▶ Passage shown
start

Lord Stoddart of Swindon
Main Page: Lord Stoddart of Swindon (Independent Labour - Life peer)(8 years, 9 months ago)
Lords ChamberMy Lords, I apologise for being unable, through my own fault, to speak at Second Reading. I give general support to this group of amendments, and to Amendment 38 in particular. It is a positive amendment to a Bill that has little positive about it. It is designed to delay and decrease the likelihood of industrial action starting and gives an incentive to both sides to keep talking without disadvantage to either.
The Bill ought to have been about resolving disputes, not about organising them. My noble friend Lord Lea mentioned the junior doctors today on strike. They are not the usual suspects when we think about strikers. We have heard lots of statistics about the overwhelming number of workers who have never been on strike, and, for those who have, how it was, for them, once in a lifetime. There are times when people do things they do not want to do, believing that there is no other way. No workplace is immune to this dilemma; not even this Chamber. How many noble Lords did not want to vote against the Government on benefits cuts? But they did, believing there was no other way to answer a Government who were neither listening nor prepared to do the right thing. Every single day, in countless workplaces, decent men and women encounter petty but sometimes serious injustices. Most times they take it and carry on working. But there are times, as your Lordships know, when you have to take a stand. If laws are needed when the working relationship breaks down, they should help to repair that relationship. This Bill does not.
This amendment is a simple, small step to making a bad situation better. It provides a mutual opportunity for a second chance to resolve a dispute. This is a chance for second thoughts about finding a solution to what is, by then, an entrenched conflict. This is not only what businesses want; it is what customers, the consumers of their products, want. I urge support for this amendment. Let us test the Government’s ability to be sensible.
My Lords, I declare an interest as a retired member of Unite. I joined my first trade union in 1943 as a youth in training on the Post Office telephones, so I have a bit of experience that I can share with the noble Lord, Lord Deben.
I give support to these amendments and, in particular, to the noble Lord, Lord Collins, who spoke about consultation. That is always much better than confrontation. Throughout my life I have been involved in trade union activities. When I worked for the CEGB I was secretary of the local advisory council and a member of the regional and national advisory councils, so I have been around trade unionism for a very long time. I was always impressed at amendments that were put into the gas and electricity Bills at the time—I think they were moved by Mr Mikardo, who was then MP for Reading—which made provision for consultation. Since I took part in that consultation, I know that it works.

end

▶ Given task
In the House of Lords speech, what year did the speaker join a first trade union?

▶ Raw data
start

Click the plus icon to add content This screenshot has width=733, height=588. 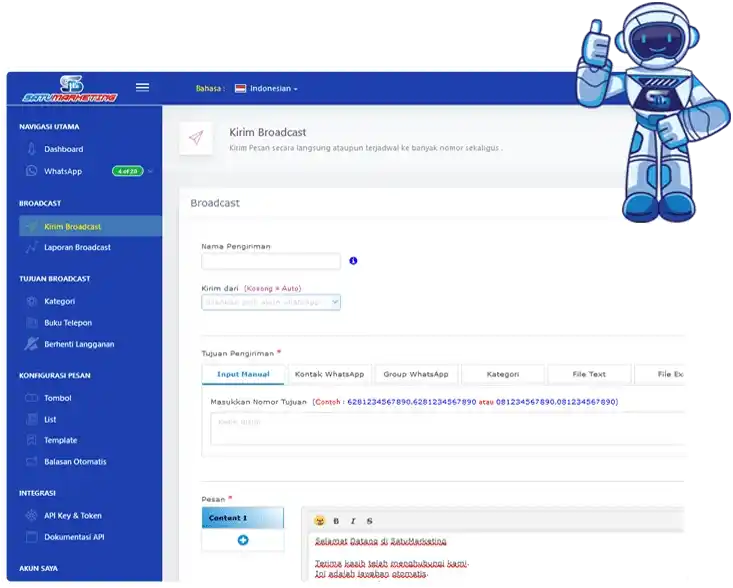click(242, 540)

end

▶ The completed task
1943